Supplied material ▸

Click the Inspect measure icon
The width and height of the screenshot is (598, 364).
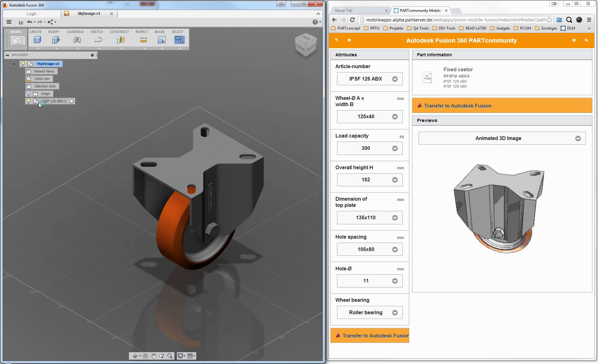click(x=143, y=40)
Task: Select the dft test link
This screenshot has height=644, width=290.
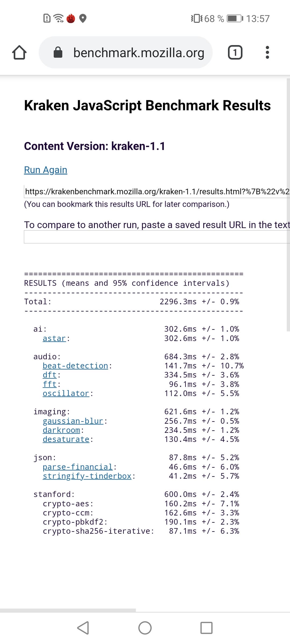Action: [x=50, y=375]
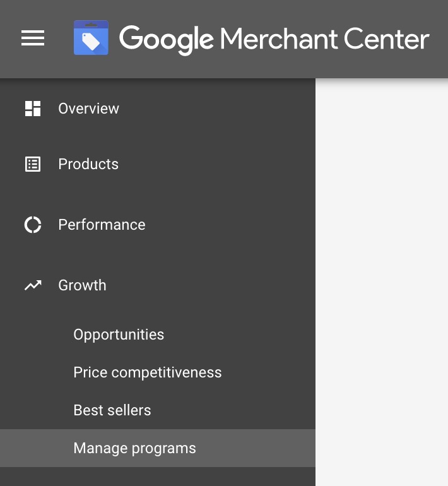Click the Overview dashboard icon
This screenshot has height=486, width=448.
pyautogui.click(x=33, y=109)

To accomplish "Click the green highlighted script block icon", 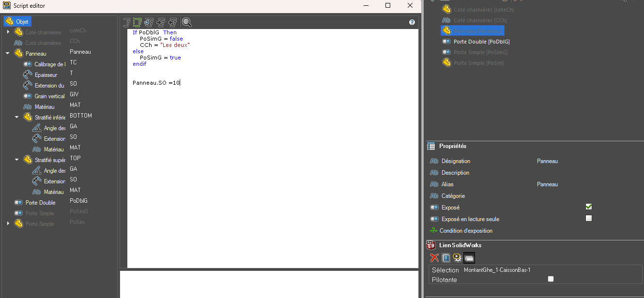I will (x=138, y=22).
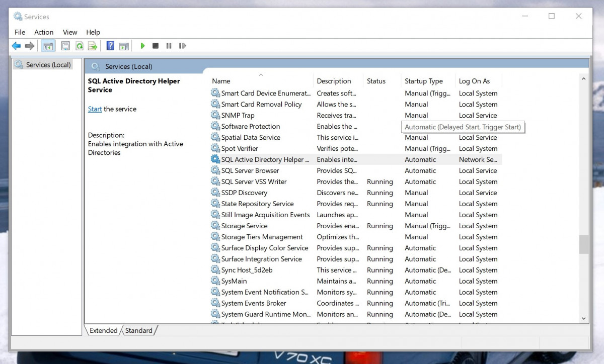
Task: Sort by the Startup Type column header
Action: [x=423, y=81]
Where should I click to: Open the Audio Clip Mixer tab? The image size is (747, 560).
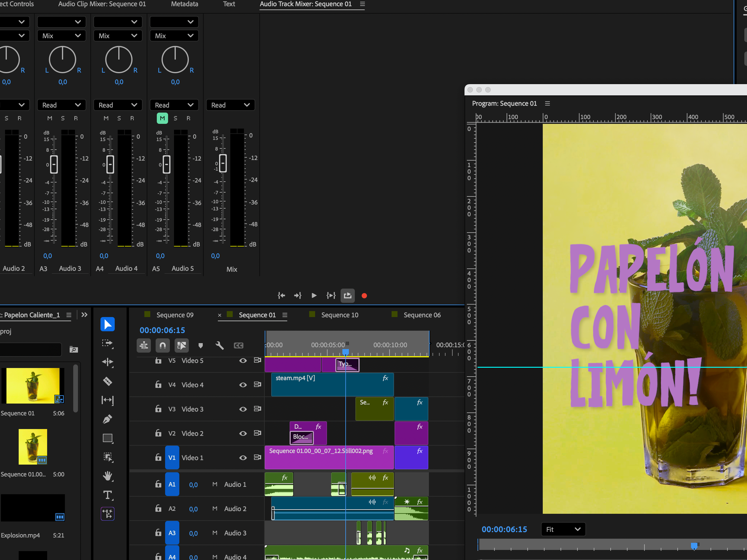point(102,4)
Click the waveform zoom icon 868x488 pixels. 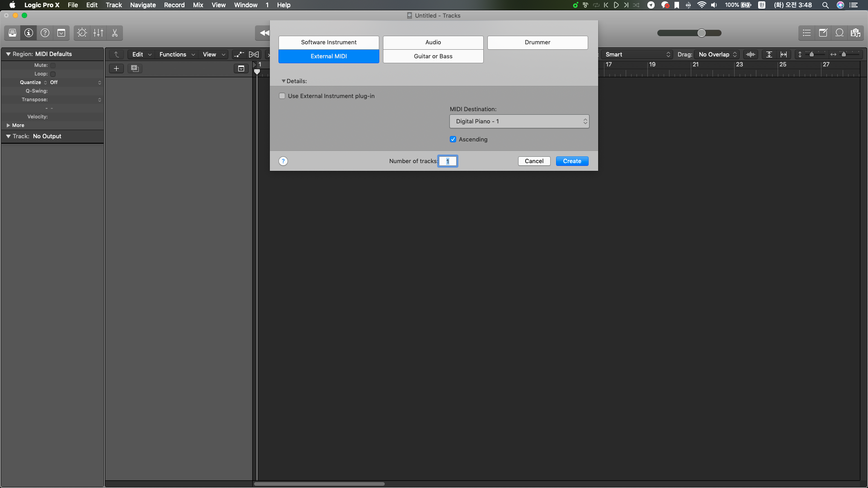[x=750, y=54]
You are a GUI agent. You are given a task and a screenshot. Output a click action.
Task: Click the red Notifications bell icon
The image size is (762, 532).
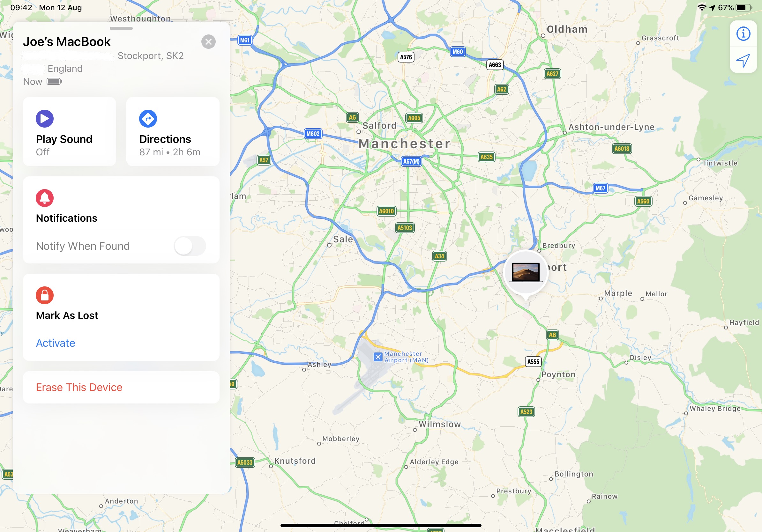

To do ▸ List every line in the records above that contains the word "size".

Response to the exercise ▸
Where should I click to: Open the Audio Clip Mixer tab? The image size is (747, 560).
The image size is (762, 532).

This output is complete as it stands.